The award-winning director Jafar Panahi has become the third Iranian film-maker to be arrested in less than a week, the Mehr news agency has said, as he visited prosecutors over the detentions last week of Mohammad Rasoulof and Mostafa Aleahmad.
Panahi, 62, has won a slew of awards at international festivals for films that have critiqued modern Iran, including the top prize in Berlin for Taxi in 2015, and best screenplay at Cannes for 3 Faces in 2018.
He was previously arrested with Rasoulof after anti-government protests in 2010 and sentenced to six years in jail, after which neither were permitted to leave the country.
“Jafar Panahi has been arrested today when he went to the prosecutor’s office to follow up on the situation of another film-maker, Mohammad Rasoulof,” Mehr reported.
The state news agency IRNA reported on Friday that Rasoulof and Aleahmad had been arrested in connection with protests relating to the deaths of 43 people on 23 May in the collapse of the 10-storey Metropol building in the city of Abadan.
The demonstrators had demanded that “incompetent officials” responsible for the tragedy be prosecuted and punished. Many faced teargas, warning shots and arrests by the police.
A group of Iranian film-makers led by Rasoulof published an open letter calling on the security forces to “lay down their arms” in the face of outrage over the “corruption, theft, inefficiency and repression” surrounding the Abadan collapse.
Iranian authorities accused the two of links with opposition groups based outside the country and plotting to undermine state security, IRNA said. “In the midst of the heartbreaking incident in Abadan’s Metropol, [the film-makers] were involved in inciting unrest and disrupting the psychological security of society,” it said.
The report did not say when the two were arrested. At least 70 Iranian film-makers and film industry workers signed the appeal.
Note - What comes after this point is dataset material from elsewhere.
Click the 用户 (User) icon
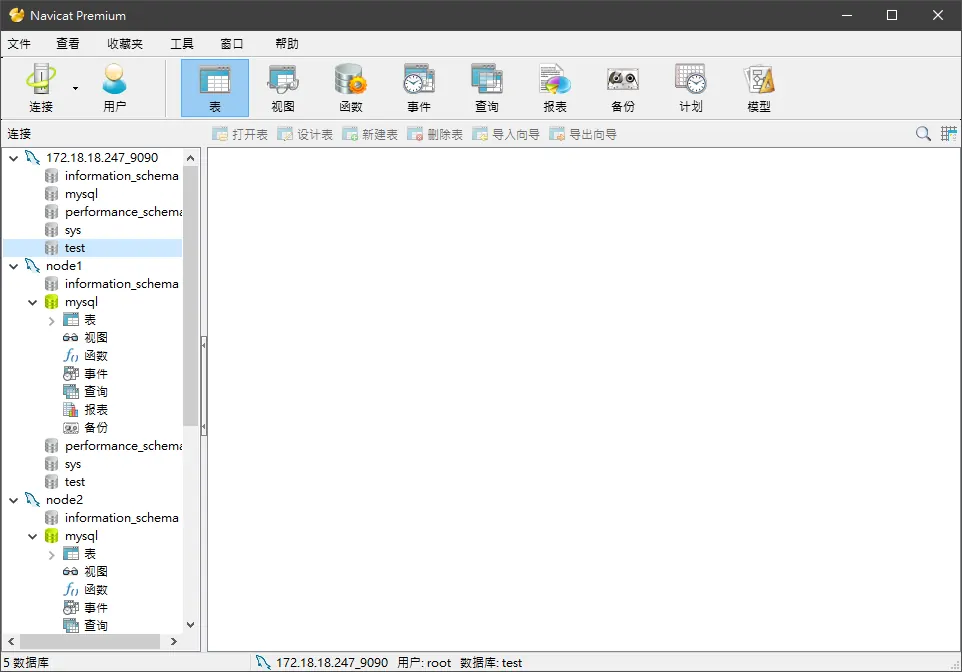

The Metropol collapse dredged up memories of past national disasters and shone a spotlight on shoddy construction practices, government corruption and negligence in Iran.
Rasoulof won the Berlin film festival’s top prize in 2020 for his film There Is No Evil. It tells four stories loosely connected to the themes of the death penalty in Iran and personal freedoms under tyranny.
Shortly after receiving the award he was sentenced to a year in prison for three films he made that authorities found to be “propaganda against the system”. His lawyer appealed against the sentence. Rasoulof was banned from making films and travelling abroad.
In 2011, Rasoulof and Panahi were arrested for filming without a permit. The pair received six years in prison and were banned from film-making for 20 years on charges that included “making propaganda” against the ruling system, but Rasoulof’s sentence was reduced on appeal to a year.
The same year, Rasoulof’s film Goodbye won a prize at Cannes but he was not allowed to travel to France to accept it.
Cannes organisers said in a statement on Monday that they “strongly condemn the arrests as well as the wave of repression evidently under way in Iran against its artists”, and they called for their immediate release.
The Berlin film festival last week protested against the arrests of Rasoulof and Aleahmad. “It’s shocking that artists are taken into custody because of their peaceful endeavours against violence,” said the festival directors Mariette Rissenbeek and Carlo Chatrian.